Focus On Them Not Being Penalized
April 21, 2020
The Paycheck Protection Program administered through the Small Business Administration and local banks provides relief to businesses in the form of loans that potentially turn into grants. Just like any government program, though, there are guidelines that must be followed and could trip up clients who are not diligent about how the funds are used.
A Philadelphia accountant, writing for the Philadelphia Business Journal, says it’s important for all borrowers to create a good audit trail.

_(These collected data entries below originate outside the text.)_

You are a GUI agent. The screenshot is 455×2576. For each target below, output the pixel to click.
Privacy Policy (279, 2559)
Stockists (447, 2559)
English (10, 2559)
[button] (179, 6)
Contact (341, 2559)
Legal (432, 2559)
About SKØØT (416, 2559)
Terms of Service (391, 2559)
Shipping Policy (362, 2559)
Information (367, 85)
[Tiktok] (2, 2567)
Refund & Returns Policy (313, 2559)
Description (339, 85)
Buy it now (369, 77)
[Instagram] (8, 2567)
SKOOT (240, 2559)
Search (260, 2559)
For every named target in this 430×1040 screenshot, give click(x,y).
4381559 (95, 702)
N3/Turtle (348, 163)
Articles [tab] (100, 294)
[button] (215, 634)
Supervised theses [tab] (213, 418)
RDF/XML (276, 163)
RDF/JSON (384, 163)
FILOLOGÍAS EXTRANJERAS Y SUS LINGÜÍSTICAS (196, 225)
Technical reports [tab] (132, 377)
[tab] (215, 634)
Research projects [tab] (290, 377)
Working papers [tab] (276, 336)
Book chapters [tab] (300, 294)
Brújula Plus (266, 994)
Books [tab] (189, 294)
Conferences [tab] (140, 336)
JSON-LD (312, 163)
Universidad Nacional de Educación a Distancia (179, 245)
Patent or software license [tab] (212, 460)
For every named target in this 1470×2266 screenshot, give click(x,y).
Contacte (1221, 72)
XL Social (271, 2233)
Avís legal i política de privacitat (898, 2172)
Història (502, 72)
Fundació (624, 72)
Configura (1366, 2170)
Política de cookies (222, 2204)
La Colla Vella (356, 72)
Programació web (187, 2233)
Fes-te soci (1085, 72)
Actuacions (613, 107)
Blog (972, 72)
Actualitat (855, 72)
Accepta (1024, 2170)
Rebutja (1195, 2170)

Borrowers who apply for forgiveness will have to provide records to their lender which show how the funds were expended,” said James Brower, a partner in the Philadelphia office of accounting and advisory firm Marks Paneth LLP.
Brower adds it’s important for borrowers to know they have eight weeks from the date the loan is funded to disburse the money. That could mean issuing payroll early if needed to fall within the guidelines.
Also, he counseled, it’s important to track the 25% that can be spent on non-payroll expenses. “[W]hile you can still pay rent, mortgage interest and utility bills, if more than 25% of the loan proceeds are spent for those purposes that excess won’t qualify for forgiveness,” Brower said.
He also said there is an additional “penalty” provision in the law which provides that if, during the payout period you have cut the pay of any individual employee by more than 25% of what they earned in the first quarter of this year, that cut in pay will result in some of the loan not qualifying for forgiveness unless the pay cut is restored by June 30.